Add package caching #6

me-and · 2023-01-09T23:43:52Z

To speed up Cygwin installations, allow users to store the downloaded packages using GitHub's caching, rather than needing the packages to be downloaded from the Cygwin mirrors on every run.

This speeds up the installation when there's a good cache hit, at the expense of adding some additional complexity, and using the limited cache space (although with 10GB assigned to every repository on GitHub, I can't imagine most folk are getting close to the limit!).

To avoid unnecessary cache churn, the new steps check if the cache has actually meaningfully changed before storing a new cache. This uses b2sum for speed, since we're just checking for unexpected changes in the cache, and we don't need cryptographic security.

I was originally working on this for my own builds, e.g. at https://github.com/me-and/Cygwin-inih/blob/fb7534276feeb2a5217df5013c679a370ee6013e/.github/workflows/ci.yml, but it occurred to me that this might be more useful here than in my own repos.

To speed up Cygwin installations, allow users to store the downloaded packages using GitHub's caching, rather than needing the packages to be downloaded from the Cygwin mirrors on every run. This speeds up the installation when there's a good cache hit, at the expense of adding some additional complexity, and using the limited cache space (although with 10GB assigned to every repository on GitHub, I can't imagine most folk are getting close to the limit!). To avoid unnecessary cache churn, the new steps check if the cache has actually meaningfully changed before storing a new cache. This uses b2sum for speed, since we're just checking for unexpected changes in the cache, and we don't need cryptographic security.

jon-turney · 2023-01-10T12:44:25Z

README.md

@@ -26,6 +26,7 @@ Parameters
 | site        | http://mirrors.kernel.org/sourceware/cygwin/ | Mirror site to install from
 | check-sig   | true                                         | Whether to check the setup.ini signature
 | add-to-path | true                                         | Whether to add Cygwin's `/bin` directory to the system `PATH`
+| package-cache-key | ''                                     | The key to use for caching downloaded packages.

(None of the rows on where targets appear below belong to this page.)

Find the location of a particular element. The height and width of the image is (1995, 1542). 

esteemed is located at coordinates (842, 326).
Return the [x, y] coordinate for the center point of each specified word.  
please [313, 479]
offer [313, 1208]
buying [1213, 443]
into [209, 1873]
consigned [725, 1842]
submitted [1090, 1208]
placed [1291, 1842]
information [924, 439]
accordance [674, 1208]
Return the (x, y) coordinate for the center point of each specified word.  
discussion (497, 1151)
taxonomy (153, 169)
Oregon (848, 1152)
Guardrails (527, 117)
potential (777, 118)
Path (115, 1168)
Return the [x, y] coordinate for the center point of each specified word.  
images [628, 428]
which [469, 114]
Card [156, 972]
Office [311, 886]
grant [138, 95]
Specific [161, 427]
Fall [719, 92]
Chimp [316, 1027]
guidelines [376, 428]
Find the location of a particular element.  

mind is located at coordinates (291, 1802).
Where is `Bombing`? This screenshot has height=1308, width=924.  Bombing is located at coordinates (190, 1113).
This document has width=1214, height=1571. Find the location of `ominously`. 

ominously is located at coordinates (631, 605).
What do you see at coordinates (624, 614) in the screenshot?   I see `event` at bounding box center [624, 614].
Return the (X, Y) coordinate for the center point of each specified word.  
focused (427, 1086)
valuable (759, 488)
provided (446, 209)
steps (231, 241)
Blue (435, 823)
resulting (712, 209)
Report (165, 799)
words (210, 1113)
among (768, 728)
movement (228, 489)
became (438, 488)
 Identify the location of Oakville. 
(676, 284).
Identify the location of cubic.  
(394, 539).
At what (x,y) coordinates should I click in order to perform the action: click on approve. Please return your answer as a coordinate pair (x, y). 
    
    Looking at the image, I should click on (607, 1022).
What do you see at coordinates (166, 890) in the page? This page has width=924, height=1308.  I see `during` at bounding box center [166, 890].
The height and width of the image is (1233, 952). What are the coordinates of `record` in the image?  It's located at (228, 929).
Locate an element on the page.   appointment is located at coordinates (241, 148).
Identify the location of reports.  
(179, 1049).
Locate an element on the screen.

What's the reasoning behind making this a string, rather than a boolean? I think that the cache-keys are scoped to the repository, so the only possible collision is with other cache action uses in the same workflow?

It would be nice to be able to make this on by default in future, without the user having to choose a key.

The store of caches is per-repository, and the actual restore behaviour is scoped even more tightly than that, with restrictions about what caches are allowed to be restored on what branch. But yes, this is something I debated; I went with letting the user decide mostly so they wouldn't be surprised by caches appearing with unexpected names.

Having been playing around with this a bit more, though, I think I'm going to suggest a different approach: hard-code the cache key name, but make the behaviour configurable with a cache-behaviour setting or similar, that takes values of disabled (get current cache-free behaviour), enabled (full new behaviour), or saveonly or restoreonly to do the obvious things. The latter are useful when – as with a lot of my cygport jobs – you need to run the action multiple times in the repository.

(As we discussed in #5, the ideal solution might be to swap from a composite action to a JS one, since that would allow post-run steps, which could be responsible for saving the cache after it has been used several times, but that's obviously a much bigger job!)

jon-turney · 2023-01-10T12:44:33Z

Thanks! This is awesome!

I vagely recall trying to do this initially but running into some problem, so thanks for adding this!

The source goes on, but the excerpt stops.